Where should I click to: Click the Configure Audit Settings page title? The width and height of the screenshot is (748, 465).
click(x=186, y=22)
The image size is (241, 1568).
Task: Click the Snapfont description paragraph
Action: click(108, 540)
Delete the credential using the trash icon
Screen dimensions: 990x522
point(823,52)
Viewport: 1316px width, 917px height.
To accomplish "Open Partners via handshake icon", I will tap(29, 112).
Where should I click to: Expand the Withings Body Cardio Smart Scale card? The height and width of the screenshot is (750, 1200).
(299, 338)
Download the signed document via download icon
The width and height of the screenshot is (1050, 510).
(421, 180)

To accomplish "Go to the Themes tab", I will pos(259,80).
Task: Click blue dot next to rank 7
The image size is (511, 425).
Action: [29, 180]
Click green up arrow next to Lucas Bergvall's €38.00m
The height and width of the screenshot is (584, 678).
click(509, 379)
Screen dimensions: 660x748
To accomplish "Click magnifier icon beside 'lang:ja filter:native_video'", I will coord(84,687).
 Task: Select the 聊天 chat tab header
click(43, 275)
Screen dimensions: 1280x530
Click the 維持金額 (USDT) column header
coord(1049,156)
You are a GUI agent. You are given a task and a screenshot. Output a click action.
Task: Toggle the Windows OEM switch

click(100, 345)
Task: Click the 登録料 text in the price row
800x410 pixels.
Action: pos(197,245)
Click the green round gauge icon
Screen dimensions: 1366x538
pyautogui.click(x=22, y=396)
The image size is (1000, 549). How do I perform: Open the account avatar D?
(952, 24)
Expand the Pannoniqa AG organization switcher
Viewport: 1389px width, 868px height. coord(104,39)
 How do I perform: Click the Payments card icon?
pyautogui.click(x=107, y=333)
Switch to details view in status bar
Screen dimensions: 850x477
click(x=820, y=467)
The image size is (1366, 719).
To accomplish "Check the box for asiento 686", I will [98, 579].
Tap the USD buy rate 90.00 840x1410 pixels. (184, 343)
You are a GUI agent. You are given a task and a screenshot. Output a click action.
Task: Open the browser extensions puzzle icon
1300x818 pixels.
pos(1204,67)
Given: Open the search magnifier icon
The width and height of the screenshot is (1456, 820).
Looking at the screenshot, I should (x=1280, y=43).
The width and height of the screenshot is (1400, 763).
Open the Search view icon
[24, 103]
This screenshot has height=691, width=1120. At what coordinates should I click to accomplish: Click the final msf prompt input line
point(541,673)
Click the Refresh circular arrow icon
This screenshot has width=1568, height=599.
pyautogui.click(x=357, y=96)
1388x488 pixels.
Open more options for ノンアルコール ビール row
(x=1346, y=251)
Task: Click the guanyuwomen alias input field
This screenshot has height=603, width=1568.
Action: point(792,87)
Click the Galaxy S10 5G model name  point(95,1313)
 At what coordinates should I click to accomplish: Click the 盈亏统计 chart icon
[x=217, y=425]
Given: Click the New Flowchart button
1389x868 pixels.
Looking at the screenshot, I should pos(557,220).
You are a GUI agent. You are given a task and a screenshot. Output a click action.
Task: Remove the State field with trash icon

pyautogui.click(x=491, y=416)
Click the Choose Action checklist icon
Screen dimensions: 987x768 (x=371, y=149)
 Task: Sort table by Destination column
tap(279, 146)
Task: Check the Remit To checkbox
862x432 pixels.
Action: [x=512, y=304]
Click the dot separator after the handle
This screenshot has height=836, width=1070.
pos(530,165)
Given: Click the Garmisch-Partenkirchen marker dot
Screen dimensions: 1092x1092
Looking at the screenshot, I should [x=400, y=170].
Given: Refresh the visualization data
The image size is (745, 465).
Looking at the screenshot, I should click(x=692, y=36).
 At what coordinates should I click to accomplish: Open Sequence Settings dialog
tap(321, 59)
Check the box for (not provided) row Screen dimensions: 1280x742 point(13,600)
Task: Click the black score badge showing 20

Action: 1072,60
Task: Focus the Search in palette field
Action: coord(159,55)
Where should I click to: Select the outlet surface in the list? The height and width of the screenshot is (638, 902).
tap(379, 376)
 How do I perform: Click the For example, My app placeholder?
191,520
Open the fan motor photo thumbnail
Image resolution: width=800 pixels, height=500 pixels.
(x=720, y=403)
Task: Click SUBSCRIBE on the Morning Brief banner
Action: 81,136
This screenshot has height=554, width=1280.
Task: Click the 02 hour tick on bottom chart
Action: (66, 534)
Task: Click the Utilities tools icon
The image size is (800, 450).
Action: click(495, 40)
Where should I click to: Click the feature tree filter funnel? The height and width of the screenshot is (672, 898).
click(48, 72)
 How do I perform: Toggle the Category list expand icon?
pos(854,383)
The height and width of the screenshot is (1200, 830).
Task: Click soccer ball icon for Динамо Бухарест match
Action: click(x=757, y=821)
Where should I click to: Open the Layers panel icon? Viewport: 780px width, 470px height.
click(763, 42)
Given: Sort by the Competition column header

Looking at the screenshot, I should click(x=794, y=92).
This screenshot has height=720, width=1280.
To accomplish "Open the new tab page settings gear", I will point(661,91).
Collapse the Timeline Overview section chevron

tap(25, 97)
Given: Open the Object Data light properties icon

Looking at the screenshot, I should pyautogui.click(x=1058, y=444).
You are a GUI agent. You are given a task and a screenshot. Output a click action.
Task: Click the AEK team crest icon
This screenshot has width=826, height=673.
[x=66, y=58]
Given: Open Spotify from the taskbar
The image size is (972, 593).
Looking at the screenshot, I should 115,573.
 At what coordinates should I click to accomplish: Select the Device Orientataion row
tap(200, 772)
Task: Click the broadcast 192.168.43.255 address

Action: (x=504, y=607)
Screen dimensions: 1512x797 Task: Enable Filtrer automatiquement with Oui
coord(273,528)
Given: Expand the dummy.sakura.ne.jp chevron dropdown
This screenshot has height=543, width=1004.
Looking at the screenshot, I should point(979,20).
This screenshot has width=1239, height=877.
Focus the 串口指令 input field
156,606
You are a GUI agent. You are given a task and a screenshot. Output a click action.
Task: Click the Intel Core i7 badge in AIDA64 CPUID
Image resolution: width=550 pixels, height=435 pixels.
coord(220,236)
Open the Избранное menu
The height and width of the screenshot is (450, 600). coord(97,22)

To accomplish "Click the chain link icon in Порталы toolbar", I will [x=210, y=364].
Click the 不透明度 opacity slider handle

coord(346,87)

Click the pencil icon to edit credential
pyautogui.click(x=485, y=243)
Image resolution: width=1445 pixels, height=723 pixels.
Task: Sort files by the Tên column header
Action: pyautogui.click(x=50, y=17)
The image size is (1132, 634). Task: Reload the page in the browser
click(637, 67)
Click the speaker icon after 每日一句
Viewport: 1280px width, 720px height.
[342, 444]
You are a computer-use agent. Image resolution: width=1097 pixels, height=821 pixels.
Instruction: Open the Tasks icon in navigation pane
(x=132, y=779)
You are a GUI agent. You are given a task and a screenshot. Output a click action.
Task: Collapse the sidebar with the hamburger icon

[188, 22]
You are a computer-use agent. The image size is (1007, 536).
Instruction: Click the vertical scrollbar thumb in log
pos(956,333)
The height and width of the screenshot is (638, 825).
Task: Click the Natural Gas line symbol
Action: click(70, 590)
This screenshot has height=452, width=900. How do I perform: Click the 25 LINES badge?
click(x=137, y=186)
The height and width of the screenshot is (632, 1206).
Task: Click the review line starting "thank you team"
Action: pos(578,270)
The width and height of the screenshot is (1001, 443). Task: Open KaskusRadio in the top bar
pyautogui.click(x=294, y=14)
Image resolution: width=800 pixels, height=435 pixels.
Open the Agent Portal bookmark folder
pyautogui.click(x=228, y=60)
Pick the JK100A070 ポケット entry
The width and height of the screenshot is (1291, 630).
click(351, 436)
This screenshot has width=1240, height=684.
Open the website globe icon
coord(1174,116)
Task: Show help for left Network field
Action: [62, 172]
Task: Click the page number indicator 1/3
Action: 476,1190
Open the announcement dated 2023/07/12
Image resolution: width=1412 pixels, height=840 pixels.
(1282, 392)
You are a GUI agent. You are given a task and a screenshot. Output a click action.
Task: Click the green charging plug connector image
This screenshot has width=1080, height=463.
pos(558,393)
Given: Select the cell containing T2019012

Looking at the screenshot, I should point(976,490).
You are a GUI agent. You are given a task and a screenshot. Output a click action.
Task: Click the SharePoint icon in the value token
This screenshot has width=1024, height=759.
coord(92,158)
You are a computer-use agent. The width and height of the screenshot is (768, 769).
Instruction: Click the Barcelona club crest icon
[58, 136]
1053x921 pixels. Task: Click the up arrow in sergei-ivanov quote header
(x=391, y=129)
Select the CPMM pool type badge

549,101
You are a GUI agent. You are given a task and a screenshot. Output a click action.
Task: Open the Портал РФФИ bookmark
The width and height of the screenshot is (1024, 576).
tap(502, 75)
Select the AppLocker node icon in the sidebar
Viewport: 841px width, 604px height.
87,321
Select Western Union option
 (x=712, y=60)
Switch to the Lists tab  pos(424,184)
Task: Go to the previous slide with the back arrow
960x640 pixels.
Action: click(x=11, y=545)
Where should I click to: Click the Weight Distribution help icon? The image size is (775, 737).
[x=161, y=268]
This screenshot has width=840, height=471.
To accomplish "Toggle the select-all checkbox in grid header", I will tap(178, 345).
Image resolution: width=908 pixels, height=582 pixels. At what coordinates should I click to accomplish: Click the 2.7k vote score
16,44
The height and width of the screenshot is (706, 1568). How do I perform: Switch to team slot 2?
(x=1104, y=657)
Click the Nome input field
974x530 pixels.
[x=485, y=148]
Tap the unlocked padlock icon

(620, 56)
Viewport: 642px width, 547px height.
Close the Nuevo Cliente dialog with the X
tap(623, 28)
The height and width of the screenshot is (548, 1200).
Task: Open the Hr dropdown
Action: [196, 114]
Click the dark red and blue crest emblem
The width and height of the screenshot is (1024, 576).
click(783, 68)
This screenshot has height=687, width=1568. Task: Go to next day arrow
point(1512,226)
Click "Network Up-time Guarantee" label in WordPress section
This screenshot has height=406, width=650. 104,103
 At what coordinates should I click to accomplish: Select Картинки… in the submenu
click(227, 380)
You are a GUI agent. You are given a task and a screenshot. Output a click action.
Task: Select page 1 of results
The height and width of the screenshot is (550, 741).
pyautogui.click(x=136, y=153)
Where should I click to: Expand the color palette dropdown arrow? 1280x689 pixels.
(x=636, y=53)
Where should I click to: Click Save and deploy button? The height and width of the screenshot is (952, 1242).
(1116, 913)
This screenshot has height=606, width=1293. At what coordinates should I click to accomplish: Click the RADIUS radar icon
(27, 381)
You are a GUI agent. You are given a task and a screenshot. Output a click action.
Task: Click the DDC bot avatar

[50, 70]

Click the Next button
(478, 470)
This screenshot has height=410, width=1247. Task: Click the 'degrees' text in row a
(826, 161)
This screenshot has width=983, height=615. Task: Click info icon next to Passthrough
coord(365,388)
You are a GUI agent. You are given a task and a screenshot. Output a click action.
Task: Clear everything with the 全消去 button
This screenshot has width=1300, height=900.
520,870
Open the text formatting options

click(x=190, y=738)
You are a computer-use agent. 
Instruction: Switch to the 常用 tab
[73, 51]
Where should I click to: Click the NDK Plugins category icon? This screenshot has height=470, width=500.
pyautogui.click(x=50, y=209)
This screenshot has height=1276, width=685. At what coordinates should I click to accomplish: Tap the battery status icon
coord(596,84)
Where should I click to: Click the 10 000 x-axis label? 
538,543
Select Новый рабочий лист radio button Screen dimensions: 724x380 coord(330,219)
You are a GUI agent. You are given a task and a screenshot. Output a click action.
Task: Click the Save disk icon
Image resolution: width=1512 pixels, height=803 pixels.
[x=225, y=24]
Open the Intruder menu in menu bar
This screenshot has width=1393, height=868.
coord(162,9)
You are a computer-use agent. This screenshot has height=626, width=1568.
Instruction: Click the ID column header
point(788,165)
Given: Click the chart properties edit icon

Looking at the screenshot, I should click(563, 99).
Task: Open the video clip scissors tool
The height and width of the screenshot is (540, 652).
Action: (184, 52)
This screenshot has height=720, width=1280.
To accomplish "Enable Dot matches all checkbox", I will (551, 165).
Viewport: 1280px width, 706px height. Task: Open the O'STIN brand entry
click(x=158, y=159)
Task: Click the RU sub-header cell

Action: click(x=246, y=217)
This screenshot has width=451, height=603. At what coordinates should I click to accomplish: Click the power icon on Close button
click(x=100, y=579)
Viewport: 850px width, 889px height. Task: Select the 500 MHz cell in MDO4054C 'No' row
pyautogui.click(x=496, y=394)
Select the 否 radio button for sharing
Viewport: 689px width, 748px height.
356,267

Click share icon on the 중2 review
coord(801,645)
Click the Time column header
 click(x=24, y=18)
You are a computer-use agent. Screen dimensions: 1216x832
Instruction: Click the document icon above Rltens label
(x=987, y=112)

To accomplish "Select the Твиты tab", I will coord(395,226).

*What is being asked*
Output only an exact transcription of the lines above from the one with "Given: Click the New Flowchart button" up to and including the one with "Check the box for (not".

*Worked solution*
Given: Click the New Flowchart button
1389x868 pixels.
Looking at the screenshot, I should pos(557,220).
You are a GUI agent. You are given a task and a screenshot. Output a click action.
Task: Remove the State field with trash icon

pyautogui.click(x=491, y=416)
Click the Choose Action checklist icon
Screen dimensions: 987x768 (x=371, y=149)
 Task: Sort table by Destination column
tap(279, 146)
Task: Check the Remit To checkbox
862x432 pixels.
Action: [x=512, y=304]
Click the dot separator after the handle
This screenshot has height=836, width=1070.
pos(530,165)
Given: Click the Garmisch-Partenkirchen marker dot
Screen dimensions: 1092x1092
Looking at the screenshot, I should [x=400, y=170].
Given: Refresh the visualization data
The image size is (745, 465).
Looking at the screenshot, I should click(x=692, y=36).
 At what coordinates should I click to accomplish: Open Sequence Settings dialog
tap(321, 59)
Check the box for (not provided) row Screen dimensions: 1280x742 point(13,600)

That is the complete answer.